Extracted records:
:::

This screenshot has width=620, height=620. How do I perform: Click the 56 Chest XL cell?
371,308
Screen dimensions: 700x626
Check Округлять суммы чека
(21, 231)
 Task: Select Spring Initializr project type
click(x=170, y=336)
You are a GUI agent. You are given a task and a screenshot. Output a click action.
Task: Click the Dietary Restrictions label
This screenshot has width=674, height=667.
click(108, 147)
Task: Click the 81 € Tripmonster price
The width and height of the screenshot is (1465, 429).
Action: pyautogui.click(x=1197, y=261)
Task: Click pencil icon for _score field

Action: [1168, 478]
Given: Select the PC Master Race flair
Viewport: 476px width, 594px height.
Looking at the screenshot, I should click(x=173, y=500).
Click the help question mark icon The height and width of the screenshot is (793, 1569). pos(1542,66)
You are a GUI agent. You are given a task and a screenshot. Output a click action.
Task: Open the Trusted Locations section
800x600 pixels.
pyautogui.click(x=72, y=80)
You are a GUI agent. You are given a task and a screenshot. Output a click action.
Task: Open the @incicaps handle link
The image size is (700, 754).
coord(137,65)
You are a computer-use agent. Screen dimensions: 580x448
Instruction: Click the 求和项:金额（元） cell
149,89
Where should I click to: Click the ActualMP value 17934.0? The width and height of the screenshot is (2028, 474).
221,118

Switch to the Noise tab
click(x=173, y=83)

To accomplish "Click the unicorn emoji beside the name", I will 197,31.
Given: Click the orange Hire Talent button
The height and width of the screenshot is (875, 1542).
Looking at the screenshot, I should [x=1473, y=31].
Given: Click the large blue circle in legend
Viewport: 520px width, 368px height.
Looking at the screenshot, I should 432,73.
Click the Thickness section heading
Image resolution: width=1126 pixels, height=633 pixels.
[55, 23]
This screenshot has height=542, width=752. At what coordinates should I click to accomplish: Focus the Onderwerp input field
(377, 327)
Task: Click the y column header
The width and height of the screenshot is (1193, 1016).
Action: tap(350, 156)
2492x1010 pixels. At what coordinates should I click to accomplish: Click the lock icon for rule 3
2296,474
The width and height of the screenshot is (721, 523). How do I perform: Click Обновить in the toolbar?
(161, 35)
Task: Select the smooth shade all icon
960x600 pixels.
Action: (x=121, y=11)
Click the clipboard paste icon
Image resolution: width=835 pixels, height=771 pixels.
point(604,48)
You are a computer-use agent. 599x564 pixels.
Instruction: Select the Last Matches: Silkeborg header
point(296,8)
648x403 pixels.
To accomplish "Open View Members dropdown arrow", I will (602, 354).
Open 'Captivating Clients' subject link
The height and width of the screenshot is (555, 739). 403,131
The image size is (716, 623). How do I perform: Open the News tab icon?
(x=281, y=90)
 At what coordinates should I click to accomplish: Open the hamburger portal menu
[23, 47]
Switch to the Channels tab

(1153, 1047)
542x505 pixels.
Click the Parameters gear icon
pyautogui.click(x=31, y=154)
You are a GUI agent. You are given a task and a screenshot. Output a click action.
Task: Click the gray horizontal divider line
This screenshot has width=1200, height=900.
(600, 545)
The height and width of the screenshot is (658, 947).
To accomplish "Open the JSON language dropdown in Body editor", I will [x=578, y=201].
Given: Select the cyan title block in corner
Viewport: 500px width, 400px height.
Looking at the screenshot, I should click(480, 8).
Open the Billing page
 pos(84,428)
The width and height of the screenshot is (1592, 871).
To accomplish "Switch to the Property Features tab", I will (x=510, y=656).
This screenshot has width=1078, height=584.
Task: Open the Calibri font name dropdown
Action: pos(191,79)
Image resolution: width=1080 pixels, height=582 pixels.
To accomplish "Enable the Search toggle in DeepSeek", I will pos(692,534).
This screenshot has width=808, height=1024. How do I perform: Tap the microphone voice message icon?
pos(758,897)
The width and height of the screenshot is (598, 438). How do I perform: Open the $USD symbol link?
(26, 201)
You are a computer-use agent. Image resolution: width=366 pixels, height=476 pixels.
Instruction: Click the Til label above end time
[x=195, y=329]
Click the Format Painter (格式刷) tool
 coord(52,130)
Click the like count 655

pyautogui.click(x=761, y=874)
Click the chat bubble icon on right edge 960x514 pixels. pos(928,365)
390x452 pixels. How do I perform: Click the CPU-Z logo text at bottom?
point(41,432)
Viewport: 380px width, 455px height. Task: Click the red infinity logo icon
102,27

:::

All of the records above should be given again exactly as written.

This screenshot has width=620, height=620. How do I perform: Click the 56 Chest XL cell?
371,308
Screen dimensions: 700x626
Check Округлять суммы чека
(21, 231)
 Task: Select Spring Initializr project type
click(x=170, y=336)
You are a GUI agent. You are given a task and a screenshot. Output a click action.
Task: Click the Dietary Restrictions label
This screenshot has width=674, height=667.
click(108, 147)
Task: Click the 81 € Tripmonster price
The width and height of the screenshot is (1465, 429).
Action: pyautogui.click(x=1197, y=261)
Task: Click pencil icon for _score field

Action: [1168, 478]
Given: Select the PC Master Race flair
Viewport: 476px width, 594px height.
Looking at the screenshot, I should click(x=173, y=500).
Click the help question mark icon The height and width of the screenshot is (793, 1569). pos(1542,66)
You are a GUI agent. You are given a task and a screenshot. Output a click action.
Task: Open the Trusted Locations section
800x600 pixels.
pyautogui.click(x=72, y=80)
You are a GUI agent. You are given a task and a screenshot. Output a click action.
Task: Open the @incicaps handle link
The image size is (700, 754).
coord(137,65)
You are a computer-use agent. Screen dimensions: 580x448
Instruction: Click the 求和项:金额（元） cell
149,89
Where should I click to: Click the ActualMP value 17934.0? The width and height of the screenshot is (2028, 474).
221,118

Switch to the Noise tab
click(x=173, y=83)

To accomplish "Click the unicorn emoji beside the name", I will 197,31.
Given: Click the orange Hire Talent button
The height and width of the screenshot is (875, 1542).
Looking at the screenshot, I should [x=1473, y=31].
Given: Click the large blue circle in legend
Viewport: 520px width, 368px height.
Looking at the screenshot, I should 432,73.
Click the Thickness section heading
Image resolution: width=1126 pixels, height=633 pixels.
[55, 23]
This screenshot has height=542, width=752. At what coordinates should I click to accomplish: Focus the Onderwerp input field
(377, 327)
Task: Click the y column header
The width and height of the screenshot is (1193, 1016).
Action: tap(350, 156)
2492x1010 pixels. At what coordinates should I click to accomplish: Click the lock icon for rule 3
2296,474
The width and height of the screenshot is (721, 523). How do I perform: Click Обновить in the toolbar?
(161, 35)
Task: Select the smooth shade all icon
960x600 pixels.
Action: (x=121, y=11)
Click the clipboard paste icon
Image resolution: width=835 pixels, height=771 pixels.
point(604,48)
You are a computer-use agent. 599x564 pixels.
Instruction: Select the Last Matches: Silkeborg header
point(296,8)
648x403 pixels.
To accomplish "Open View Members dropdown arrow", I will (602, 354).
Open 'Captivating Clients' subject link
The height and width of the screenshot is (555, 739). 403,131
The image size is (716, 623). How do I perform: Open the News tab icon?
(x=281, y=90)
 At what coordinates should I click to accomplish: Open the hamburger portal menu
[23, 47]
Switch to the Channels tab

(1153, 1047)
542x505 pixels.
Click the Parameters gear icon
pyautogui.click(x=31, y=154)
You are a GUI agent. You are given a task and a screenshot. Output a click action.
Task: Click the gray horizontal divider line
This screenshot has width=1200, height=900.
(600, 545)
The height and width of the screenshot is (658, 947).
To accomplish "Open the JSON language dropdown in Body editor", I will [x=578, y=201].
Given: Select the cyan title block in corner
Viewport: 500px width, 400px height.
Looking at the screenshot, I should click(480, 8).
Open the Billing page
 pos(84,428)
The width and height of the screenshot is (1592, 871).
To accomplish "Switch to the Property Features tab", I will (x=510, y=656).
This screenshot has width=1078, height=584.
Task: Open the Calibri font name dropdown
Action: pos(191,79)
Image resolution: width=1080 pixels, height=582 pixels.
To accomplish "Enable the Search toggle in DeepSeek", I will pos(692,534).
This screenshot has width=808, height=1024. How do I perform: Tap the microphone voice message icon?
pos(758,897)
The width and height of the screenshot is (598, 438). How do I perform: Open the $USD symbol link?
(26, 201)
You are a computer-use agent. Image resolution: width=366 pixels, height=476 pixels.
Instruction: Click the Til label above end time
[x=195, y=329]
Click the Format Painter (格式刷) tool
 coord(52,130)
Click the like count 655

pyautogui.click(x=761, y=874)
Click the chat bubble icon on right edge 960x514 pixels. pos(928,365)
390x452 pixels. How do I perform: Click the CPU-Z logo text at bottom?
point(41,432)
Viewport: 380px width, 455px height. Task: Click the red infinity logo icon
102,27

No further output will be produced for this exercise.